Coming from Monica Lewinsky, that’s a fairly loaded question. It’s also a defiant show of strength from a woman who has learned much in the years following the incident that made her a household name. Having been forced into the public eye right as the internet was becoming the dominant force in media, she was, as she tells it “Patient Zero of losing a personal reputation on a global scale almost instantaneously.” Now, nearly two decades later, Lewinsky is reclaiming her own narrative, and using her experiences to elevate the way in which we all treat one another.
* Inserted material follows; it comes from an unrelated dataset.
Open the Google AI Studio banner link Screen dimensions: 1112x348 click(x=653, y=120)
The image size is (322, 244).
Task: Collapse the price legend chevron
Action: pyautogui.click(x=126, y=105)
In a talk titled “The Price Of Shame,” given last week at the TED2015 conference, Lewinsky does not shy away from her role in the 1998 scandal that bears her name. But, in the ensuing, excruciatingly public scrutiny of her private life, she “was branded as a tramp, tart, slut, whore, bimbo, and, of course, ‘that woman.’ I was known by many, but actually known by few. I get it. It was easy to forget ‘that woman’ was dimensional and had a soul.”

In a post-#HasJustineLandedYet" world, where online trolls target women simply for speaking up about video games, Lewinsky’s words should give us all pause.

For Monica herself, it was the death of Tyler Clementi, who committed suicide after classmates secretly filmed his tryst with another male student, which served to spur her into action. Having been harassed, mocked, and bullied herself, she demands in no uncertain terms that “public humiliation as a blood sport has to stop.”

Now in her 40s, Lewinsky has had longer than nearly anyone else to examine what it means to have been in the eye of a digitally-fueled storm. To her it comes down to a question of compassion. “We all deserve compassion,” she concludes her speech, “and to live both online and off in a more compassionate world.”